Tarefa 1:
Enumere todos os países de destino dos médicos referidos no excerto sobre a emigração de médicos.
Tarefa 2:
Responda, com base no excerto sobre a emigração de médicos, às perguntas seguintes:
(a) Quantos clínicos pediram à Ordem dos Médicos, em 2014, os certificados para exercer noutro país?
(b) Quantos médicos confirmaram que saíram mesmo?
(c) Quantos médicos referem ter contrato?
Tarefa 3:
Retome, por favor, o excerto sobre a emigração de médicos a partir do ponto em que termina.

Excerto:
◆ ◆ ◆ ◆
De acordo com os dados da Ordem dos Médicos enviados ao PÚBLICO, durante 2014 foram 269 os clínicos que pediram a este organismo os certificados para exercer a profissão noutro país, tendo sido este o ano mais expressivo em termos de pedidos e o único em que foram confirmadas caso a caso as saídas. Dos 127 médicos que a ordem conseguiu contactar e que responderam, 79 confirmaram que saíram mesmo. Em 36 dos casos eram médicos com idades entre os 25 e os 34 anos e 21 tinham entre 35 e 44 anos. Entre os 55 e os 65 também emigraram 12 médicos. Em 16 dos casos o destino foi o Reino Unido, mas houve igualmente dez clínicos que se mudaram para França, nove para Angola, oito para Espanha e seis para a Alemanha. “Há 49 médicos que referem ter contrato, 29 dos quais como especialistas”, adianta a Ordem dos Médicos.
“Não saímos por desemprego, desistimos foi de Portugal”
◆ ◆ ◆ ◆
Dados fornecidos:

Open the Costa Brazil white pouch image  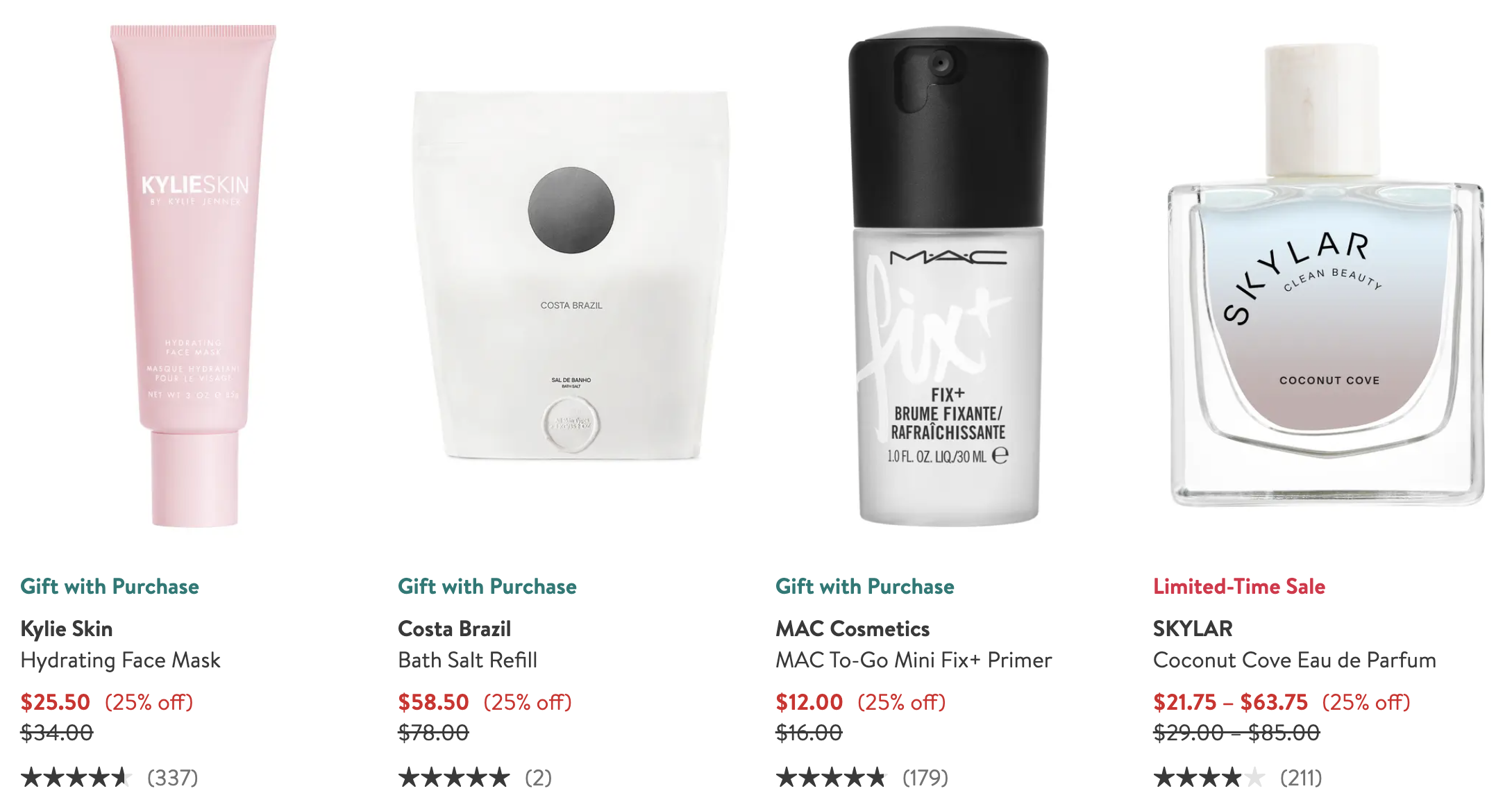pos(571,275)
◆ ◆ ◆ ◆
Resposta do exercício 1:
Reino Unido, França, Angola, Espanha, Alemanha

Resposta do exercício 2:
(a) 269
(b) 79
(c) 49

Resposta do exercício 3:
Ana Gonçalves, 54 anos, anestesista em França
Depois de quase 30 anos de dedicação ao Serviço Nacional de Saúde, Ana Gonçalves disse “basta”. Emigrou. Ou, como a anestesista de 54 anos prefere dizer, “globalizou-se”. “Agora tenho a minha vida em Portugal e trabalho em França”, conta, em referência às viagens constantes para estar com o marido, filha e restante família. A mudança aconteceu em meados de 2013. “Senti-me de tal maneira usada por este Governo que decidi que estava na altura de sair. Estavam a tentar expulsar os quadros superiores e a segurança e a qualidade para os doentes deixaram de fazer parte do vocabulário do Governo”, lamenta a médica.
Soube da vaga para ir abrir um hospital novo em França através de uma empresa de recrutamento. Das negociações à prática foi um passo relativamente rápido. O francês não era problema e o salário era cinco vezes superior. Mas o que mais atraiu a anestesista foram as condições de trabalho e a qualidade de vida na pequena cidade entre Bordéus e Toulouse. Já teve grandes desafios: agora está à frente da maternidade que pertence ao hospital. Nada que desconheça. Mais de 20 anos da sua vida foram passados no Hospital Dona Estefânia e desde 2010 que estava na Maternidade Alfredo da Costa (MAC), também em cargos de direcção.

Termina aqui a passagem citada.